#### Trecho do texto:
★ ★ ★ ★

Olá leitores do Canal do Ensino,

Artigo enviado pelo professor André Rodrigues

Procusto, segundo a mitologia dos gregos antigos, era um malfeitor que morava numa floresta na região de Elêusis (península da Ática – Grécia). Ele tinha mandado fazer uma cama que tinha exatamente as medidas do seu próprio corpo, nem um milímetro a menos. Quando capturava uma pessoa na estrada, Procusto amarrava-a naquela cama. Se a pessoa fosse maior do que a cama, ele simplesmente cortava fora o que sobrava. Se fosse menor, ele a espichava e esticava até caber naquela medida.

A simbologia por trás desse mito representa a Intolerância diante do outro, do diferente, do desconhecido. Representa uma visão de mundo totalitária daquele sujeito que quer modelar todos os seres a sua própria imagem e semelhança. É a recusa da multiplicidade, da diversidade, da criatividade, da originalidade.

★ ★ ★ ★

#### Dados fornecidos:
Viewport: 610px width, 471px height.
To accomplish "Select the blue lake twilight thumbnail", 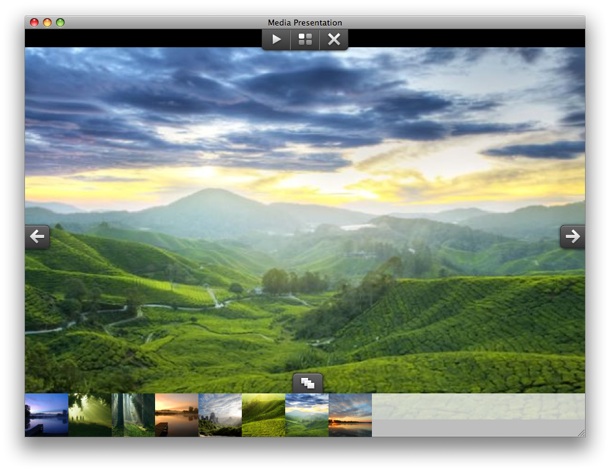I will click(47, 415).
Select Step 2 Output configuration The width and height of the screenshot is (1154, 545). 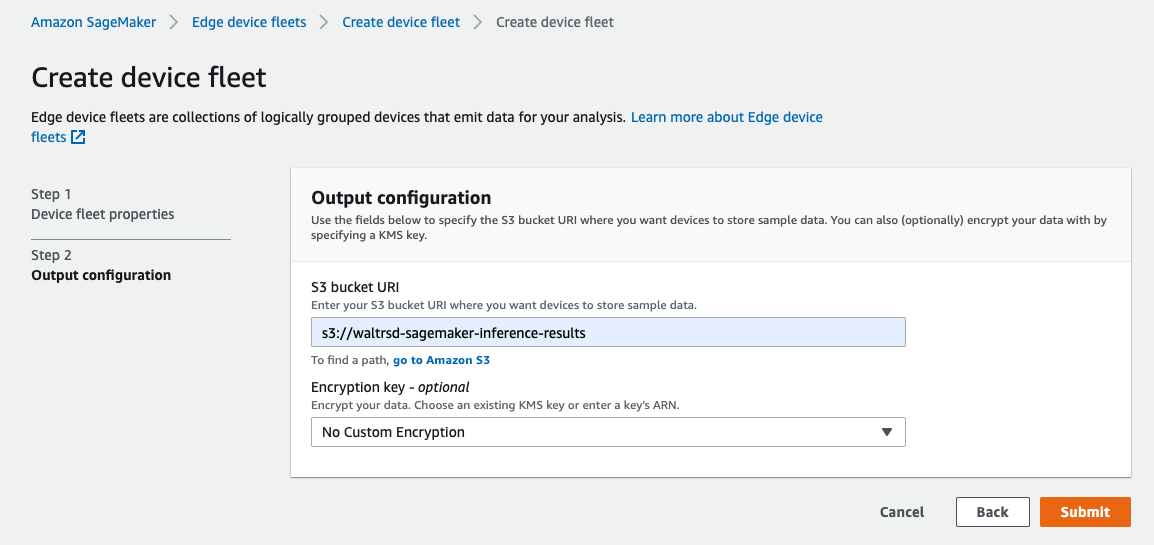point(102,266)
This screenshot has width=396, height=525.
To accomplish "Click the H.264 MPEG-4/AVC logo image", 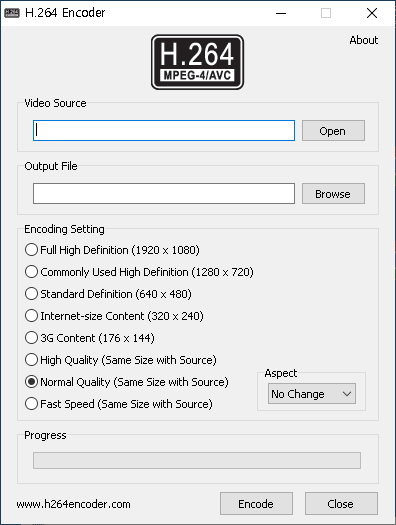I will pyautogui.click(x=197, y=62).
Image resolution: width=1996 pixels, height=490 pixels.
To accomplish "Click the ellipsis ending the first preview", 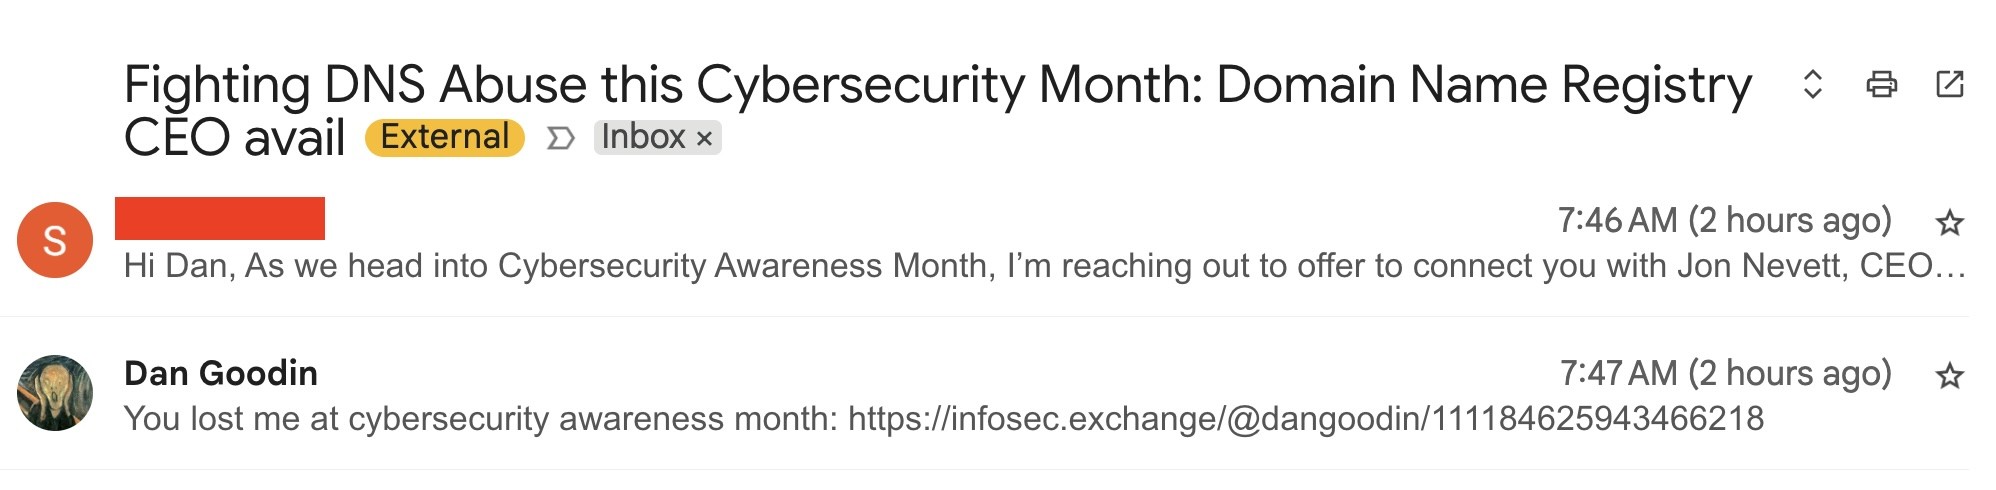I will click(x=1951, y=268).
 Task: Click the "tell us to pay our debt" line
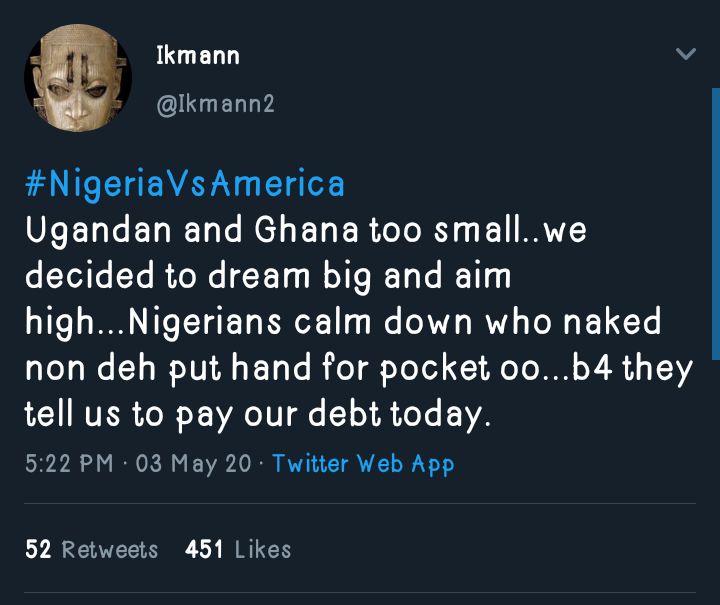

★ ★ ★ ★

#### O que fazer:
#1 Repita sem alterações a parte do texto sobre o mito de Procusto que começa em "Artigo enviado pelo" e vai até "criatividade, da originalidade.".
#2 Prossiga o texto sobre o mito de Procusto a partir de onde ele termina.
As entradas não têm nenhum papel nisto.

#### Resultados finais:
#1
Artigo enviado pelo professor André Rodrigues

Procusto, segundo a mitologia dos gregos antigos, era um malfeitor que morava numa floresta na região de Elêusis (península da Ática – Grécia). Ele tinha mandado fazer uma cama que tinha exatamente as medidas do seu próprio corpo, nem um milímetro a menos. Quando capturava uma pessoa na estrada, Procusto amarrava-a naquela cama. Se a pessoa fosse maior do que a cama, ele simplesmente cortava fora o que sobrava. Se fosse menor, ele a espichava e esticava até caber naquela medida.

A simbologia por trás desse mito representa a Intolerância diante do outro, do diferente, do desconhecido. Representa uma visão de mundo totalitária daquele sujeito que quer modelar todos os seres a sua própria imagem e semelhança. É a recusa da multiplicidade, da diversidade, da criatividade, da originalidade.

#2
Procusto ou “as cegueiras do conhecimento” esteve presente, por exemplo, na consciência dos juízes de Sócrates, quando condenaram-no a morte por ter “corrompido” a juventude ateniense; esteve presente também no imaginário dos soldados romanos que perseguiam e matavam cristãos por seguir uma religião que se opunha ao paganismo e a figura sagrada do Imperador; continuou presente no Tribunal da “Santa” Inquisição que condenou à fogueira todos àqueles que eram contrários aos seus dogmas: Giordano Bruno, Galileu Galilei (foi poupado por ter negado suas teorias científicas) e até Joana D´arc;  esteve presente também na consciência dos reis absolutistas; nas revoluções burguesas; no processo de escravidão mercantil; na formação dos partidos nazi-fascistas; no extermínio de milhões de judeus nos campos de concentração, de trabalho e também nas Guerras Mundiais… (só para citar alguns poucos exemplos…)

O espírito de Procusto, esteve presente em várias etapas de nossa História e ainda continua atormentando a Escola tanto quanto o processo educativo, em outras palavras, está presente na consciência humana produzindo “cegueiras”, erros e ilusões do conhecimento. Dessa forma:

Quanto sofrimento e desorientações foram causados por erros e ilusões ao longo da história humana, e de maneira aterradora, no século XX! Por isso, o problema cognitivo é de importância antropológica, política, social e histórica.

Para que haja um progresso na base no século XXI, os homens e as mulheres não podem mais ser brinquedos inconscientes não só de suas idéias, mas das próprias mentiras. O dever principal da educação é de armar cada um para o combate vital para a lucidez. (MORIN, 2003, p. 33)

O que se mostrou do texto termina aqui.